明希 当時はがんばってもお客さんを100人しか呼べなくて、地元のライブハウスもチケットを売り切ることができなかった中、初めての大舞台のときに緊張で吐いてた。そこから不安を感じないための方法を模索して、今に至るね。今は緊張しない。シドの場合はみんなそれぞれのリズムがあるから違うけど、ソロのリハーサルは10時間あったらまるまる練習してるんだよ。で、録音したテープを聴いて、下手くそなところもあるの。それでも逃げずに、CDデッキを置いて自分の音をじっと聴く。そうすることで恥ずかしさも覚えるし苦しくなるけど、次やるときに1個直ればいいじゃん。下手くそだったところだけピックアップして、ライブまで徹底的に練習する。そこまでやって120点と呼んでいて、本番の日だけは「もう好きに弾いていいよね」って気持ちでやってるかな。それと昔は他人に認められないと怖かったから、事務所の社長とかに「今日のライブはどうでした?」って聞いてたけど、今は人がどう思ったかより「僕がいいと思うものがいいじゃん」って。その恐怖心を取っ払うと、ライブをするのが急に楽チンになったかな。
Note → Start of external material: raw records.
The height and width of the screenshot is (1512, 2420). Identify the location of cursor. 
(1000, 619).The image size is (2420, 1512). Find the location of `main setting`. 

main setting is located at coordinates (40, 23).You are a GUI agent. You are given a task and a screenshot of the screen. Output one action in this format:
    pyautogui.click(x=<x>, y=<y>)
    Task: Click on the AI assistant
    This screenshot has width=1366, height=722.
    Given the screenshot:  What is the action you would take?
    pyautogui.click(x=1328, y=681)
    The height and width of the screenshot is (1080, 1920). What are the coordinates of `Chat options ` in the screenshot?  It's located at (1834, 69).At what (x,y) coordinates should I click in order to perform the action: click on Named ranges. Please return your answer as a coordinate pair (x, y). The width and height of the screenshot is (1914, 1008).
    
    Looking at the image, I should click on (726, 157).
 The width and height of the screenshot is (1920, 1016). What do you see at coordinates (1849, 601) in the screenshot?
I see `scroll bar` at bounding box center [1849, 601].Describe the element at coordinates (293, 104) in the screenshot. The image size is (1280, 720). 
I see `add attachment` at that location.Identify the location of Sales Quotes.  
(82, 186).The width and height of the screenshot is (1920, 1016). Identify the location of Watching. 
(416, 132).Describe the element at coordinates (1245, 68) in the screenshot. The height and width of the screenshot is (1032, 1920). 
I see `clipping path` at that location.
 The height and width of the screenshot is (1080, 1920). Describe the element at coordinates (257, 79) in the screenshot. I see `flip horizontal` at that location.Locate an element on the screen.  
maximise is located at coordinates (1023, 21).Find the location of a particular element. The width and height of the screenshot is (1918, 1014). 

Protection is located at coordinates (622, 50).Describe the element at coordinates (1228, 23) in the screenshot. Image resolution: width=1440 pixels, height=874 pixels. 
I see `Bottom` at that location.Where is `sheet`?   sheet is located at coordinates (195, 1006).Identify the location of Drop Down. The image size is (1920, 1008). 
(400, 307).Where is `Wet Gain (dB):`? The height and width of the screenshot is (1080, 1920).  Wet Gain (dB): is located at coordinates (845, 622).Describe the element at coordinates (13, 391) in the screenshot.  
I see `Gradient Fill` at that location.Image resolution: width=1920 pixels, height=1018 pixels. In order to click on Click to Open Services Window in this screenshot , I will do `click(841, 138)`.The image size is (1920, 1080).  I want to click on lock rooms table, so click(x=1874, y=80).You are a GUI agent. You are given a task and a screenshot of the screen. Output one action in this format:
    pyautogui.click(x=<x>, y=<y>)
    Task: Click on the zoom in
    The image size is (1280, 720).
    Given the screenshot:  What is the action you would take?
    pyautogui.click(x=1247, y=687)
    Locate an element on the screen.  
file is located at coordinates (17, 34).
Taiki はあー……めちゃくちゃ貴重な話をお聞きできて、すごい感動してます。やっぱり、こうやってお会いするたびに、憧れがより憧れになっていくんですよ。

明希 またいつでも曲を書きますんで。

Taiki いやいや、そんな! 真に受けちゃうからやめてください!

明希 全然いいんですよ。こんな出会いもそうそうないしね。

Taiki また今日も家に帰って思い返して……。

明希 泣いちゃう?

Taiki 泣いちゃいますよ!

明希 アハハハ(笑)。

Taiki この記事が上がったときにも「明希さんとの対談が出てるよ」と涙腺が緩んじゃうと思います。それこそ僕のライブが終わって、いろんなニュースサイトで情報が解禁されて、そこに書いてある明希さんとマオさんのコメントを読んで感激して。しかもシドさんのTwitterにも僕のことが書かれてあって「うわあ、ありがたいな」と思って。しかも皆さんのアカウントをフォローしたら、フォローし返してくださるし、そういう1つひとつがうれしくて心臓が持たなくなってきちゃってて……本当にありがとうございます!

左からTaiki、明希。

左からTaiki、明希。

プロフィール

Taiki(タイキ)

1995年10月3日生まれ、静岡県出身。第23回「ジュノン・スーパーボーイ・コンテスト」で審査員特別賞を受賞。2011年より俳優としての活動をスタート。2017年には「宇宙戦隊キュウレンジャー」メインキャストを務めた。2018年からは俳優業と並行してアーティスト活動を開始。楽曲制作やライブ活動など精力的に行っている。2022年10月に4thシングル「終わりの始まり」を発表した。

シド

2003年結成。マオ(Vo)、明希(B)、Shinji(G)、ゆうや(Dr)からなる4人組ロックバンド。2004年1月に現在のメンバーでの活動を開始し、同年12月に1stアルバム「憐哀 -レンアイ-」をリリース。2006年には初の日本武道館ワンマンライブを行った。2008年10月にアニメ「黒執事」第1期オープニングテーマとして採用された「モノクロのキス」でメジャーデビューする。その後も精力的なリリースとライブ活動を繰り広げ、2010年7月には埼玉・さいたまスーパーアリーナ、12月には東京・東京ドームでライブを行う。2021年1月14日の結成記念日には初の配信ライブ「SID LIVE 2021 ~結成記念日配信ライブ~」を開催した。メンバー個々の活動も活発で、他アーティストへの楽曲提供やソロプロジェクトも展開している。